▶ [What you will do]: Quote the listing below word for word, from its first line to its last.
[START Supplied entries]
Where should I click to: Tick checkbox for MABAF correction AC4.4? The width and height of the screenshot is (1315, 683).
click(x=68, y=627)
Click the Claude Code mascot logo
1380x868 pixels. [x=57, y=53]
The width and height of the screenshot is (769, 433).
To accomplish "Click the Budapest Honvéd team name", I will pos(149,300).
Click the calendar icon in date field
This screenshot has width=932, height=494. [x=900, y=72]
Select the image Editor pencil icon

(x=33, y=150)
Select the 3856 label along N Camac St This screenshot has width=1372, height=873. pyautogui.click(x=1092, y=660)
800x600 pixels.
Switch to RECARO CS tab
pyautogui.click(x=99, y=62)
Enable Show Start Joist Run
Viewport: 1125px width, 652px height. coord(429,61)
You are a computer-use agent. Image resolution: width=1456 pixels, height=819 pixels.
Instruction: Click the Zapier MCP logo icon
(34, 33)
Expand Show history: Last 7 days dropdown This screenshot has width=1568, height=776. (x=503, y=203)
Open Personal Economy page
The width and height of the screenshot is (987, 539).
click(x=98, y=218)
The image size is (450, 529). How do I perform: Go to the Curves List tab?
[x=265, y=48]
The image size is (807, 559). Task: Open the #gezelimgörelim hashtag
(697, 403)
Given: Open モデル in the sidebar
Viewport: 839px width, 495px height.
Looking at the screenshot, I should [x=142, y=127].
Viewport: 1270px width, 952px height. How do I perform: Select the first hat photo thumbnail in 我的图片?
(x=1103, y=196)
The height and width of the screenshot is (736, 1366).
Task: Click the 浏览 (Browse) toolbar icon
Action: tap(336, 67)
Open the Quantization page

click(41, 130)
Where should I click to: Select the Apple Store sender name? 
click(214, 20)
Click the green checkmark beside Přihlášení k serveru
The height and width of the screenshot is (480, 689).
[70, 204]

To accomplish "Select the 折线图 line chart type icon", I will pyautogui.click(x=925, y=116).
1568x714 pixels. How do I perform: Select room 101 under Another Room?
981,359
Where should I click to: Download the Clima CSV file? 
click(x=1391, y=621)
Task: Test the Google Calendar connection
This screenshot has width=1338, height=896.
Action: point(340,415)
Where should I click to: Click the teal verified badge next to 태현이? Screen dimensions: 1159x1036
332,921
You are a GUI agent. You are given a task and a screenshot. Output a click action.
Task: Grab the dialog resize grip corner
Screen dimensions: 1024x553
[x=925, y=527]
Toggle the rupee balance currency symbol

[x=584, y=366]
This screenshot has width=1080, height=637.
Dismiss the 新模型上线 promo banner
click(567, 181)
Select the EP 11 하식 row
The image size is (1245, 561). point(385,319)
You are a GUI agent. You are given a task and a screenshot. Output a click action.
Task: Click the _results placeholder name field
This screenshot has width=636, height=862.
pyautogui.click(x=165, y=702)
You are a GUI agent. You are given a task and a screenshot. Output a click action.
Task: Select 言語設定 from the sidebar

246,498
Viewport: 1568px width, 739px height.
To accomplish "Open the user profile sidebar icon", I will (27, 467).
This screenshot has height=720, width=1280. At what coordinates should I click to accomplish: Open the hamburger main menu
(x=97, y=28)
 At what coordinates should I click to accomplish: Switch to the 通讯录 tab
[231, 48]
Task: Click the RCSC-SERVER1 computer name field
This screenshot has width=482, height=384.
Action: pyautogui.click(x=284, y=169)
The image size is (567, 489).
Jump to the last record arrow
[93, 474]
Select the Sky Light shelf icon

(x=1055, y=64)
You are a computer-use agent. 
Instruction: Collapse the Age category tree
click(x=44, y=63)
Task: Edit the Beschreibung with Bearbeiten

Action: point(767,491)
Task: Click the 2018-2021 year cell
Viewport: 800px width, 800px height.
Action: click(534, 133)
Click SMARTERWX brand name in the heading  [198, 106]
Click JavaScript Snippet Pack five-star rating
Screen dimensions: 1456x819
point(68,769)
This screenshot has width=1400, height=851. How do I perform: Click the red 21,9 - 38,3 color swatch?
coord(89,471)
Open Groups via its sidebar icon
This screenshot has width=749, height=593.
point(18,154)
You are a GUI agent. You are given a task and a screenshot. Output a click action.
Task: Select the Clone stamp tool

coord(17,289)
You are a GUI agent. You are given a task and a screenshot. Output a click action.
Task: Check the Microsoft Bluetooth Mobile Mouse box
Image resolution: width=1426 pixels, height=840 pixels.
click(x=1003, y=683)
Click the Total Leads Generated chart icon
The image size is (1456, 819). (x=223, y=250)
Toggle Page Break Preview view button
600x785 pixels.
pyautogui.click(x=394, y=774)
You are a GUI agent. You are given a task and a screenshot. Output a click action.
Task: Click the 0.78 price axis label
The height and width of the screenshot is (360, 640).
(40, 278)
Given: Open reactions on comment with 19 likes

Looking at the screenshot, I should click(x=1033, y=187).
[END Supplied entries]
▶ [Finished answer]:
Where should I click to: Tick checkbox for MABAF correction AC4.4? The width and height of the screenshot is (1315, 683).
click(x=68, y=627)
Click the Claude Code mascot logo
1380x868 pixels. [x=57, y=53]
The width and height of the screenshot is (769, 433).
To accomplish "Click the Budapest Honvéd team name", I will pos(149,300).
Click the calendar icon in date field
This screenshot has width=932, height=494. [x=900, y=72]
Select the image Editor pencil icon

(x=33, y=150)
Select the 3856 label along N Camac St This screenshot has width=1372, height=873. pyautogui.click(x=1092, y=660)
800x600 pixels.
Switch to RECARO CS tab
pyautogui.click(x=99, y=62)
Enable Show Start Joist Run
Viewport: 1125px width, 652px height. coord(429,61)
You are a computer-use agent. Image resolution: width=1456 pixels, height=819 pixels.
Instruction: Click the Zapier MCP logo icon
(34, 33)
Expand Show history: Last 7 days dropdown This screenshot has width=1568, height=776. (x=503, y=203)
Open Personal Economy page
The width and height of the screenshot is (987, 539).
click(x=98, y=218)
The image size is (450, 529). How do I perform: Go to the Curves List tab?
[x=265, y=48]
The image size is (807, 559). Task: Open the #gezelimgörelim hashtag
(697, 403)
Given: Open モデル in the sidebar
Viewport: 839px width, 495px height.
Looking at the screenshot, I should [x=142, y=127].
Viewport: 1270px width, 952px height. How do I perform: Select the first hat photo thumbnail in 我的图片?
(x=1103, y=196)
The height and width of the screenshot is (736, 1366).
Task: Click the 浏览 (Browse) toolbar icon
Action: tap(336, 67)
Open the Quantization page

click(41, 130)
Where should I click to: Select the Apple Store sender name? 
click(214, 20)
Click the green checkmark beside Přihlášení k serveru
The height and width of the screenshot is (480, 689).
[70, 204]

To accomplish "Select the 折线图 line chart type icon", I will pyautogui.click(x=925, y=116).
1568x714 pixels. How do I perform: Select room 101 under Another Room?
981,359
Where should I click to: Download the Clima CSV file? 
click(x=1391, y=621)
Task: Test the Google Calendar connection
This screenshot has width=1338, height=896.
Action: point(340,415)
Where should I click to: Click the teal verified badge next to 태현이? Screen dimensions: 1159x1036
332,921
You are a GUI agent. You are given a task and a screenshot. Output a click action.
Task: Grab the dialog resize grip corner
Screen dimensions: 1024x553
[x=925, y=527]
Toggle the rupee balance currency symbol

[x=584, y=366]
This screenshot has width=1080, height=637.
Dismiss the 新模型上线 promo banner
click(567, 181)
Select the EP 11 하식 row
The image size is (1245, 561). point(385,319)
You are a GUI agent. You are given a task and a screenshot. Output a click action.
Task: Click the _results placeholder name field
This screenshot has width=636, height=862.
pyautogui.click(x=165, y=702)
You are a GUI agent. You are given a task and a screenshot. Output a click action.
Task: Select 言語設定 from the sidebar

246,498
Viewport: 1568px width, 739px height.
To accomplish "Open the user profile sidebar icon", I will (27, 467).
This screenshot has height=720, width=1280. At what coordinates should I click to accomplish: Open the hamburger main menu
(x=97, y=28)
 At what coordinates should I click to accomplish: Switch to the 通讯录 tab
[231, 48]
Task: Click the RCSC-SERVER1 computer name field
This screenshot has width=482, height=384.
Action: pyautogui.click(x=284, y=169)
The image size is (567, 489).
Jump to the last record arrow
[93, 474]
Select the Sky Light shelf icon

(x=1055, y=64)
You are a computer-use agent. 
Instruction: Collapse the Age category tree
click(x=44, y=63)
Task: Edit the Beschreibung with Bearbeiten

Action: point(767,491)
Task: Click the 2018-2021 year cell
Viewport: 800px width, 800px height.
Action: click(534, 133)
Click SMARTERWX brand name in the heading  [198, 106]
Click JavaScript Snippet Pack five-star rating
Screen dimensions: 1456x819
point(68,769)
This screenshot has width=1400, height=851. How do I perform: Click the red 21,9 - 38,3 color swatch?
coord(89,471)
Open Groups via its sidebar icon
This screenshot has width=749, height=593.
point(18,154)
You are a GUI agent. You are given a task and a screenshot. Output a click action.
Task: Select the Clone stamp tool

coord(17,289)
You are a GUI agent. You are given a task and a screenshot. Output a click action.
Task: Check the Microsoft Bluetooth Mobile Mouse box
Image resolution: width=1426 pixels, height=840 pixels.
click(x=1003, y=683)
Click the Total Leads Generated chart icon
The image size is (1456, 819). (x=223, y=250)
Toggle Page Break Preview view button
600x785 pixels.
pyautogui.click(x=394, y=774)
You are a GUI agent. You are given a task and a screenshot. Output a click action.
Task: Click the 0.78 price axis label
The height and width of the screenshot is (360, 640).
(40, 278)
Given: Open reactions on comment with 19 likes

Looking at the screenshot, I should click(x=1033, y=187).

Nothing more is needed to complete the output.